Records from a data source:
**********
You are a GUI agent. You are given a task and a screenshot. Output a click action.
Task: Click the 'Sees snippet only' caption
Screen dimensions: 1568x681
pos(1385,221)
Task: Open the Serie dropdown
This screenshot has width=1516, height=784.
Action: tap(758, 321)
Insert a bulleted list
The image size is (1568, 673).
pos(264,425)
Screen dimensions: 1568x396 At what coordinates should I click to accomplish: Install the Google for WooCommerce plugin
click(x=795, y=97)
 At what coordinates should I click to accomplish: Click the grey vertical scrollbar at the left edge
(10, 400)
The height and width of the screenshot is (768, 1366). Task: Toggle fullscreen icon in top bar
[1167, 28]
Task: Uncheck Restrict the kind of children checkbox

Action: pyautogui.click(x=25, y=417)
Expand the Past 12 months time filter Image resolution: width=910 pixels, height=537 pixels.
**********
▸ About this task: Repeat exactly the lines from the one containing "At what coordinates should I click to accomplish: Click" through the last line of the records above, both included, and nothing else.

▸ Solution to this task:
 At what coordinates should I click to accomplish: Click the grey vertical scrollbar at the left edge
(10, 400)
The height and width of the screenshot is (768, 1366). Task: Toggle fullscreen icon in top bar
[1167, 28]
Task: Uncheck Restrict the kind of children checkbox

Action: pyautogui.click(x=25, y=417)
Expand the Past 12 months time filter Image resolution: width=910 pixels, height=537 pixels.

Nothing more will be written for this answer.